Pontifical John Paul II Institute conference

A few years ago I joined Matt Kuhner in Washington for the John Paul II Institute’s Dignitatis Humanae conference. It took place Feb. 21-23, 2013 and I wrote on the experience at the time and am sharing that now:

Dignitatis Humanae is the Declaration on Religious Freedom issued during the Catholic Church’s Second Vatican Council in 1965. This was my first experience of the John Paul II Institute and it was as fresh and revitalizing as it was grounding. It was not so much the intellectual depth of the speakers as the earnestness of those I met there that have left me with admiration for the work of Dr. David L. Schindler and the Institute.

Dr. Schindler, recently profiled as the “Philosopher of Love,” has set about articulating what is something like a wholly new vision for modernity—so the stakes of the conference were not low. In short the “metaphysics of liberalism” which undergird our culture, argues Schindler, are inadequate to the task of ensuring the survival of Constitutional promises of things like limited government, the separation of church and state, human rights, and religious freedom. Instead, Dr. Schilder presents a “metaphysics of love.”

Excerpting from The American Conservative profile:

Schindler’s argument is multifaceted, but as his son David C. Schindler draws it out inBeing Holy in the World, on one level it goes like this: by asking Christians to “bracket” their metaphysical commitments for purposes of public order, liberalism essentially asks them to accept a different metaphysics—indeed, a different theology. Christianity does not present itself as just one pre-critical commitment among others, but as the matrix or “paradigm” of rationality itself. One either rejects that claim, and is therefore not a Christian, or one accepts it as a Christian as the basis for reflection and understanding. There can be no middle, “bracketing” way.

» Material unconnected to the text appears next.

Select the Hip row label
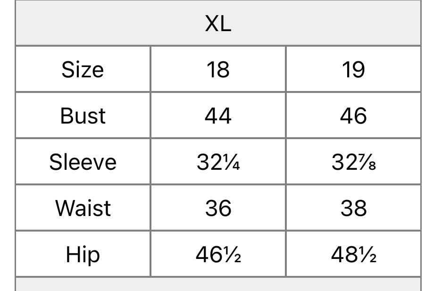Image resolution: width=425 pixels, height=291 pixels. pos(83,254)
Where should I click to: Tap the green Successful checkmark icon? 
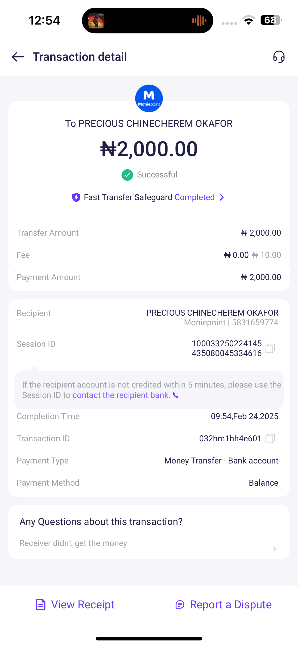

For the Christian, the only adequate notion of reality is one that grows out of a Trinitarian understanding of the logosThe Trinitarian life of God means that love, as we have seen, is at the heart of the structure and meaning of being. But we do not really receive that logos as a logos unless we see that it grounds and transforms our understanding of everything. It is the furthest thing possible from a truth claim that might safely be bracketed from public discussion. Thus, “bracketing” one’s Christian commitments from one’s thinking at any time, as liberalism demands, is to be not only false to Christianity, but to be false to reality.

In this way, all of our political, economic, legal, and religious institutions are necessarily grounded in some conception of order—in a metaphysics—even if they reject or ignore the Christian claim. From the Christian view, liberal institutions foster a problematic “mode of being”—a distorting matrix for the formation of our intentions, attitudes, and ideas. Thus, the idea that just putting “good people,” or at least those with the “right ideas,” into political office will make a decisive cultural difference is insufficiently attentive to the shaping power of this matrix in a liberal regime.

To attempt to imperfectly translate this, Marshall McLuhan’s timeless insight that the “medium is the message” might be applied here. The medium of contemporary life is the medium of liberal democracy—this medium, for better or worse, is the message. It “messages” in shaping our basic assumptions, in nurturing and directing our public and private thought, and in determining the ways in which we will live. In other words, there is no neutral social order.

Schindler argues that the hidden metaphysics of liberalism is instrumentalism. Put another way, its ontology is technology, the necessary result of bracketing the “logic of love proper to created being.” Despite its overt intentions, liberalism therefore fosters relations of power rather than love: mutual manipulation rather than human dignity and freedom. It marginalizes the weak and the vulnerable, as is obvious precisely in the “intrinsic evils” that understandably preoccupy today’s Catholic bishops. Such marginalization is central to its logic.

If proximity to power is the measurement by which we live—that is, if we seek power or closeness to it as a means to the good life—we are destined to raise ourselves and lower others or other things as less central to reality in our seeking of power. This is my certainly imperfect and perhaps even flatly wrong way of understanding this excerpt.

All of this is to share a bit of what underlies, to my understanding, the work of the Pontifical John Paul II Institute. I’ve cheated here in the sense that I haven’t done much to describe the actual debate over Dignitatis Humanae. I’ll do so with just one sentence: By the end of the three-day conference, there seemed to be a consensus that Natural Law has become an insufficient framework for appealing either amongst ourselves or to others as a common basis for reason.

As I am one working in the area of technology and with specific interest as to whether it can be used in a humane way, this conference was a treat and a wonder—one of those all too infrequent experiences that opens up an entirely new universe of thought at once provocative and humbling.